Él es lo joven, lo viejo, lo muerto y lo naciente.
Él es el tiempo, mutante e inmutable.

Kāla borda arrugas en rostros de barro.
Kāla levanta ciudades sobre el polvo de otras ciudades.

Ya nadie pregunta quién es Kāla
Brahma lo supo siempre (¿habrá que preguntarle?)
Kāla es el tiempo de crear el tiempo.
Kāla no es nadie.

g.c. manuel, 1981

He llegado a la edad de casi 55 años con los nervios convertidos en compota. Soy verdaderamente yo, y no Rubén Darío, quien debería decir que “cuando quiero llorar no lloro, y a veces lloro sin querer”. No lo digo, sin embargo, pues no es ese un asunto sobre el cual conviene andar por ahí dejando que se crea que uno presume de algo. Últimamente, una de las cosas que más me hacen llorar es la súbita (instantánea e impertinente) constatación de la finitud como el estado propio de la consciencia. Cada vez que creemos comprender algo, en realidad materializamos nuestra propia conciencia. La verdadera comprensión no está al alcance de los individuos, sino de la especie. Aquello que realmente “comprende” es la mente colectiva. Como individuos, poco importa cuán “vasto” o “potente” consideremos nuestro intelecto, solo podemos acceder a una ínfima porción de esa mente.  Cada una de las siguientes preguntas, por ejemplo, podrían responderse de infinitas maneras, sin que ninguna de ellas agote las posibilidades de obtener cada vez nuevas respuestas:
¿Se ha ido realmente el tiempo que pasó?
¿Es acaso el olvido el arca que nos salvará de ese perpetuo naufragio al que llamamos vida?
¿Estamos conectados para siempre con esa multitud de posibles seres que fuimos, necesariamente, para luego pasar a ser estos otros seres que somos?
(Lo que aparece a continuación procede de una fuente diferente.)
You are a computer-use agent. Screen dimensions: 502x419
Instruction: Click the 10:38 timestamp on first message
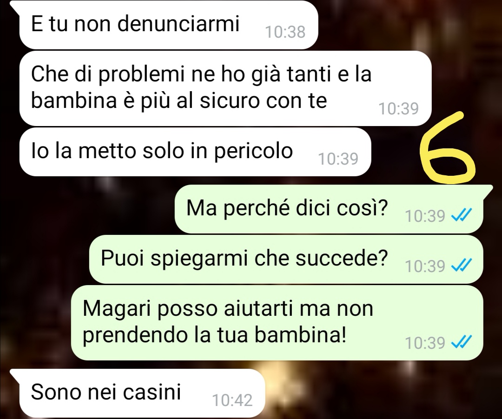285,32
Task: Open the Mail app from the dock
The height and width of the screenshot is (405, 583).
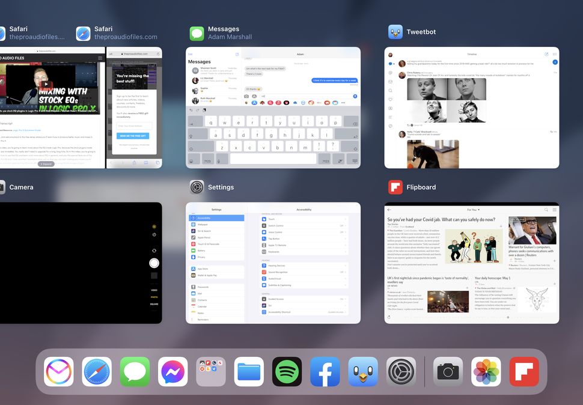Action: point(58,371)
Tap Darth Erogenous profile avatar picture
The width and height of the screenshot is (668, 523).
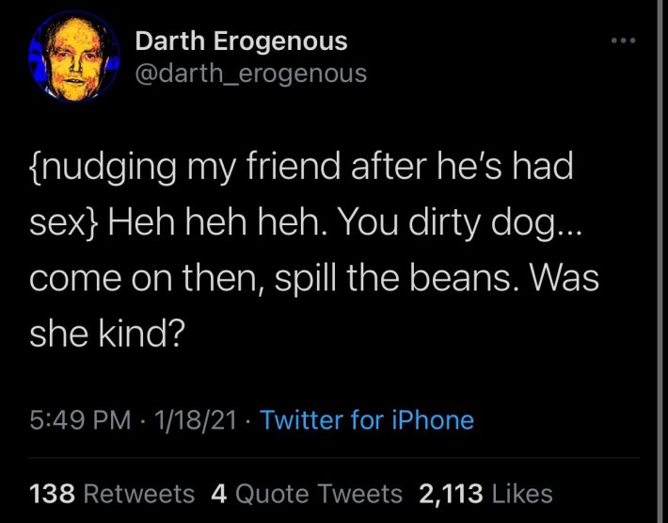click(x=75, y=58)
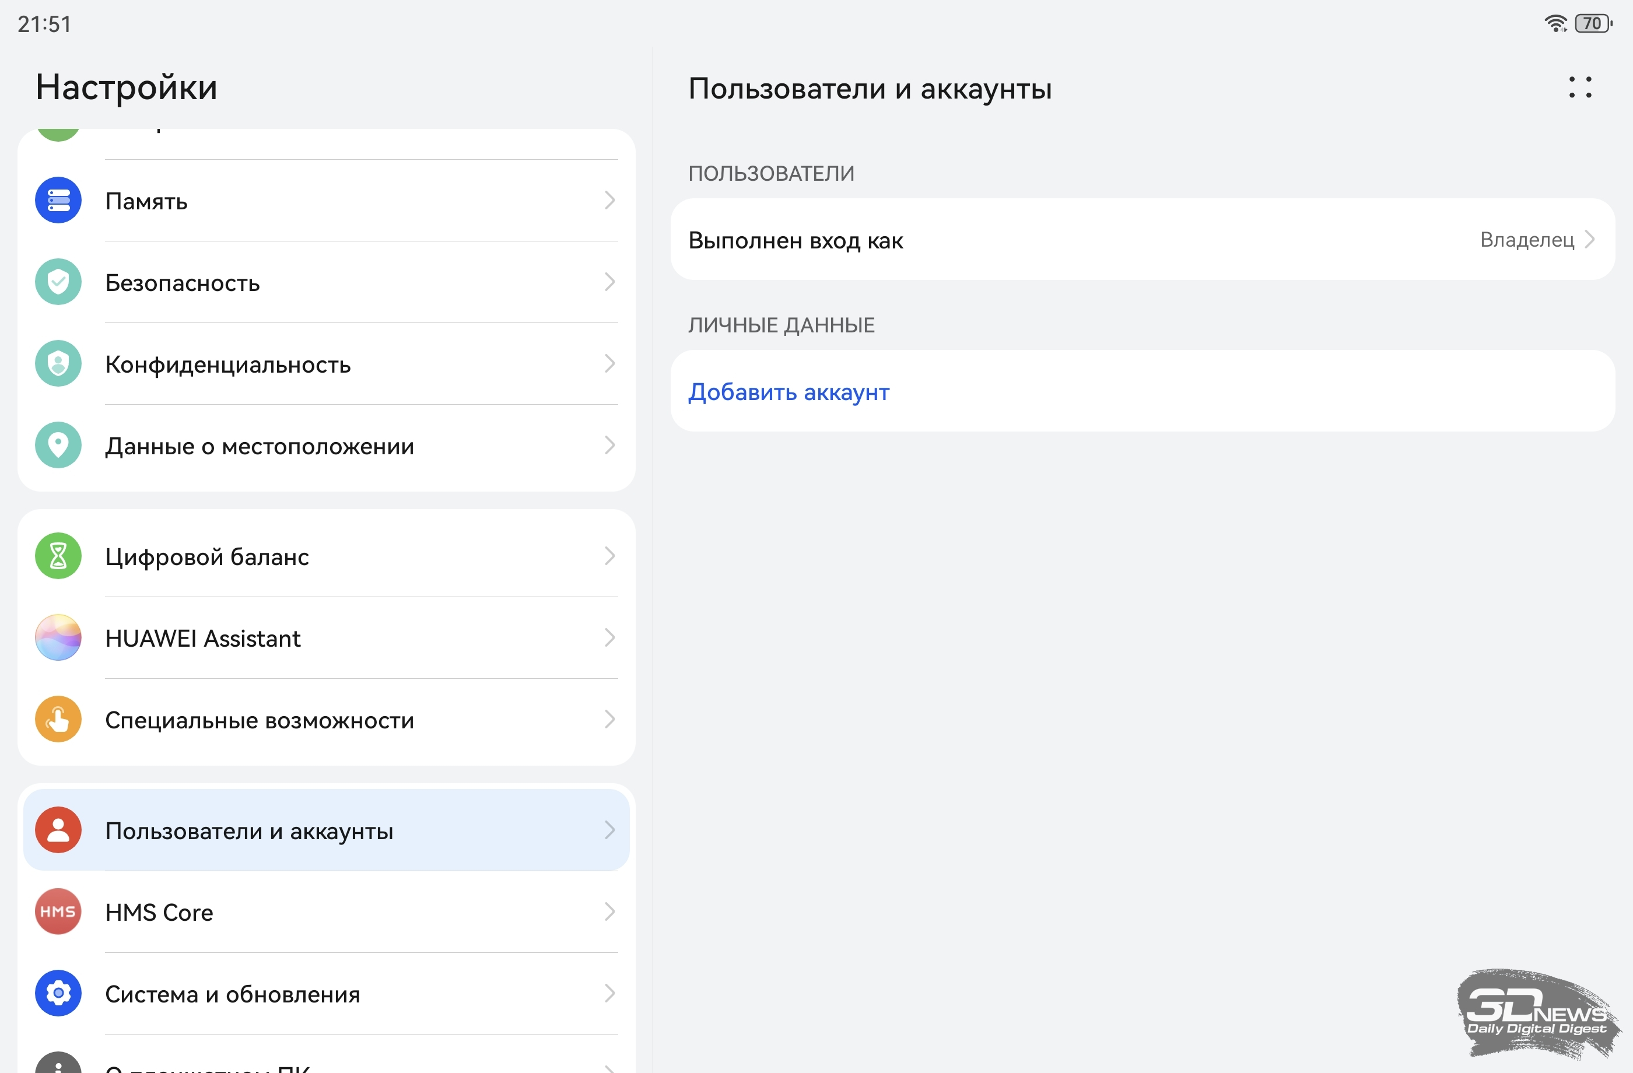Click the orange Специальные возможности icon

click(58, 719)
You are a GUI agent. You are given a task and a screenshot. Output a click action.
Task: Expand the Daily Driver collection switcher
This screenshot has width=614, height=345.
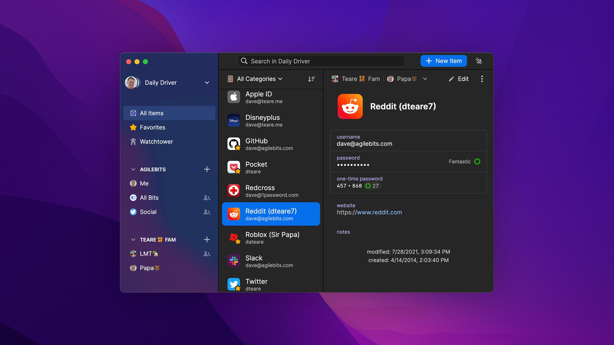point(207,82)
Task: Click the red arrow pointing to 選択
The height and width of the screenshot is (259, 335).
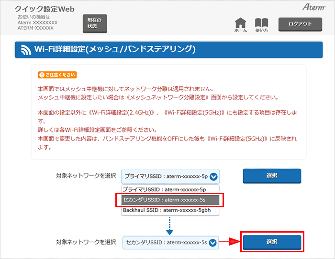Action: [x=230, y=243]

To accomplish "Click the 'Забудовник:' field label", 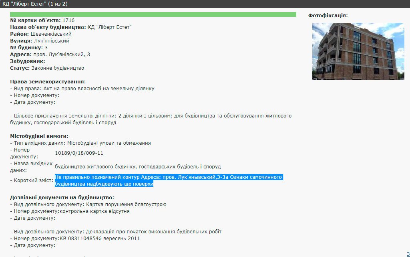I will 27,61.
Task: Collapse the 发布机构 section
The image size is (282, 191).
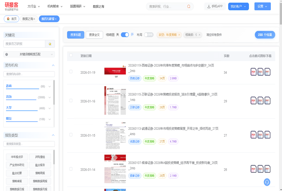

Durante numerosos años de sangre y lágrimas fui aprendiendo a disfrutar de la humildad como el estado normal de mi materia mental. Esta tarde, con su voz de papel, este poema ha venido a recordármelo, y esta es mi manera de agradecerle al azar por esta nueva lección.

Cartagena y yo

  Por Manuel García Cartagena   Escena 1 Una tarde a principios de los 80 —con un poco de esfuerzo podría incluso recordar el año—, el...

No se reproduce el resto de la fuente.